[[ Data for processing open ]]

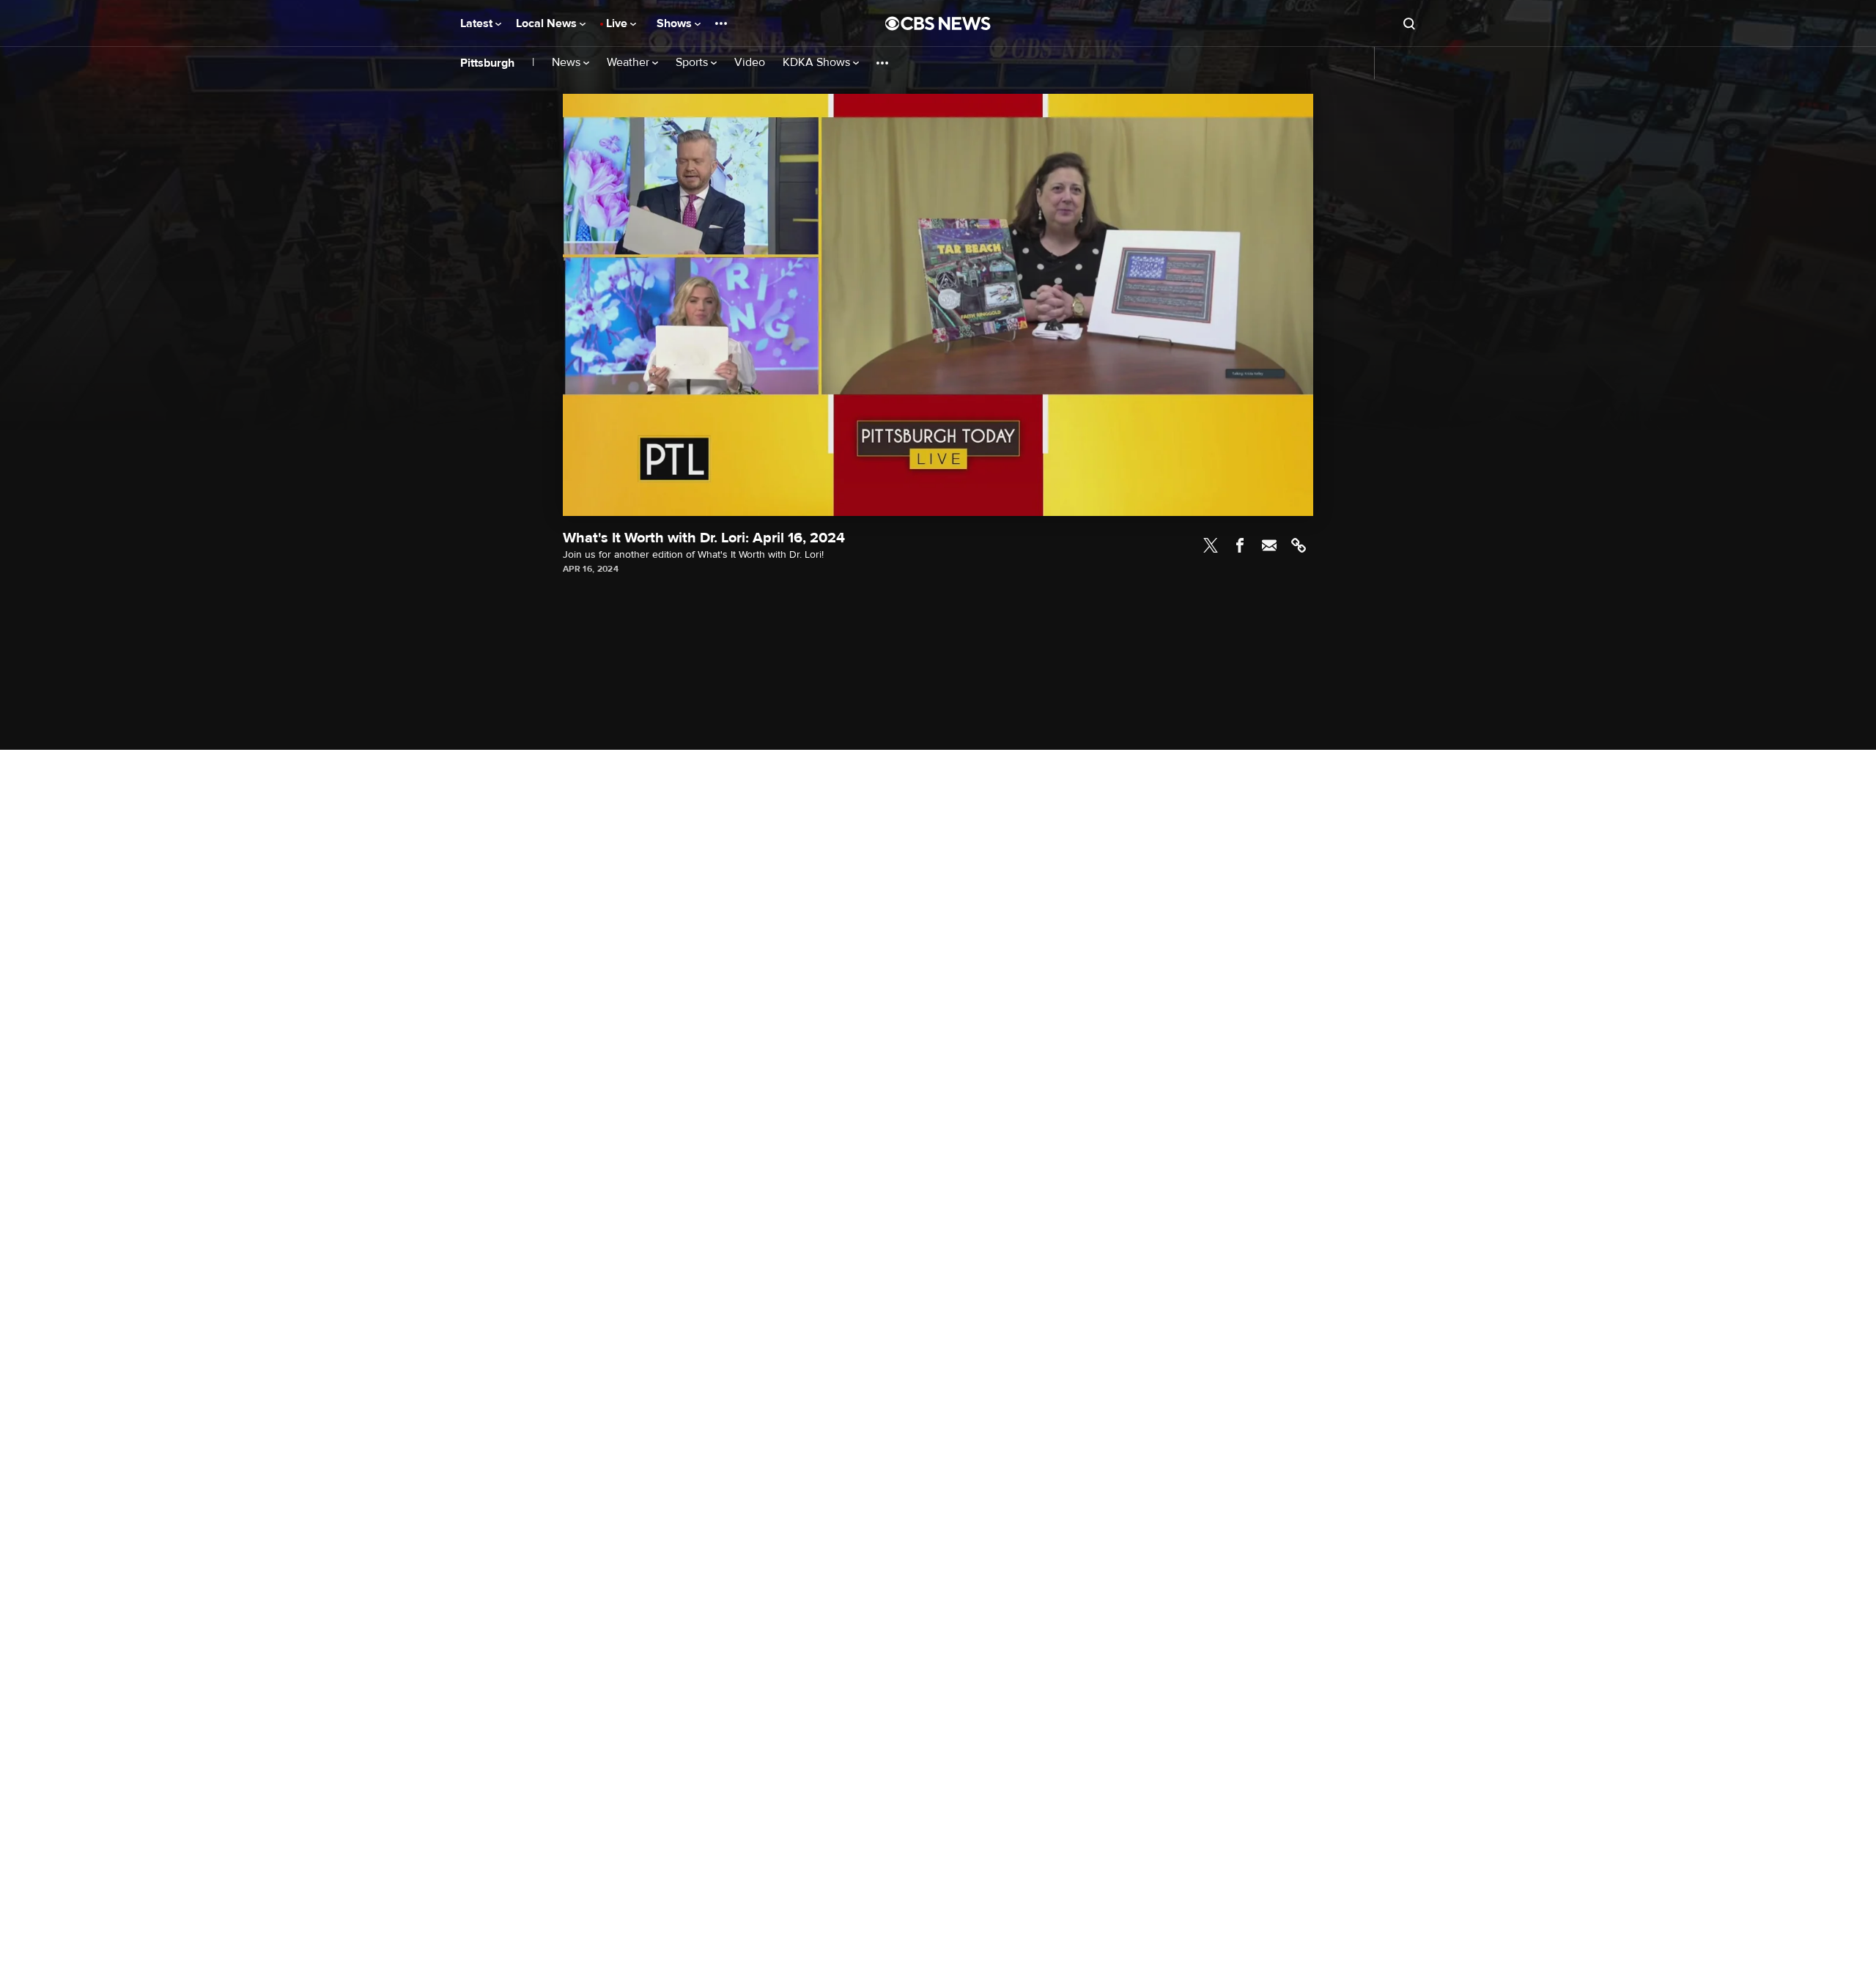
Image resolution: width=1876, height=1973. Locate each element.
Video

[[ Data for processing closed ]]
[[ Data for processing open ]]

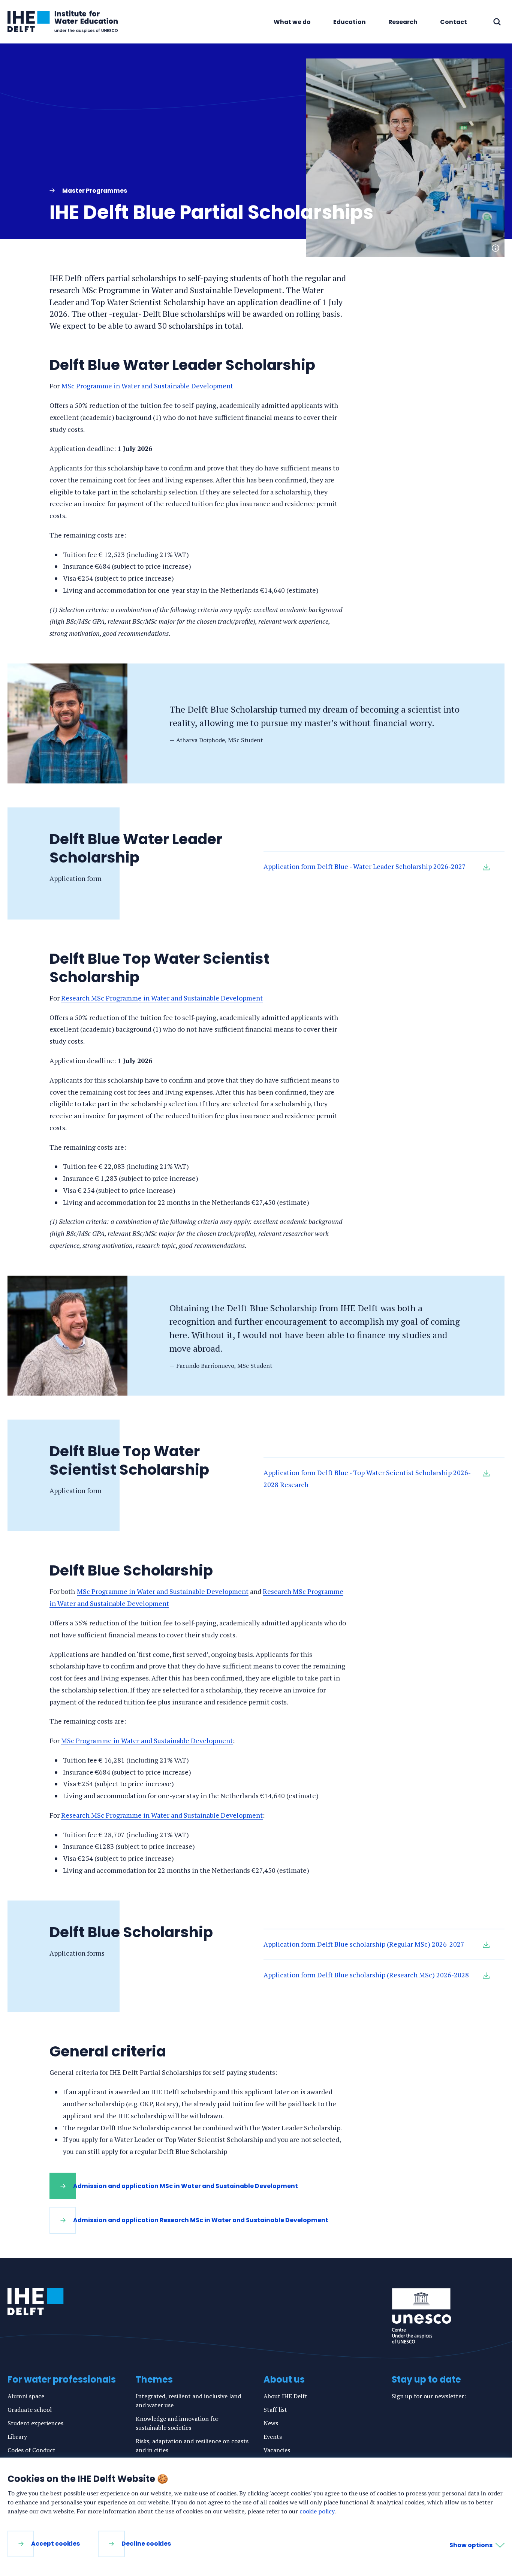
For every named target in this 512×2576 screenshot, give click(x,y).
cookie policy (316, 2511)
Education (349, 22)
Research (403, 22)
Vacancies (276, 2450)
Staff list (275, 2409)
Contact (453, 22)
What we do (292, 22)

[[ Data for processing closed ]]

### What you will do
What are the lines, exactly as written above, from the line with "Research (403, 22)" to the line with "What we do (292, 22)", both included? Output only those.

### Solution
Research (403, 22)
Vacancies (276, 2450)
Staff list (275, 2409)
Contact (453, 22)
What we do (292, 22)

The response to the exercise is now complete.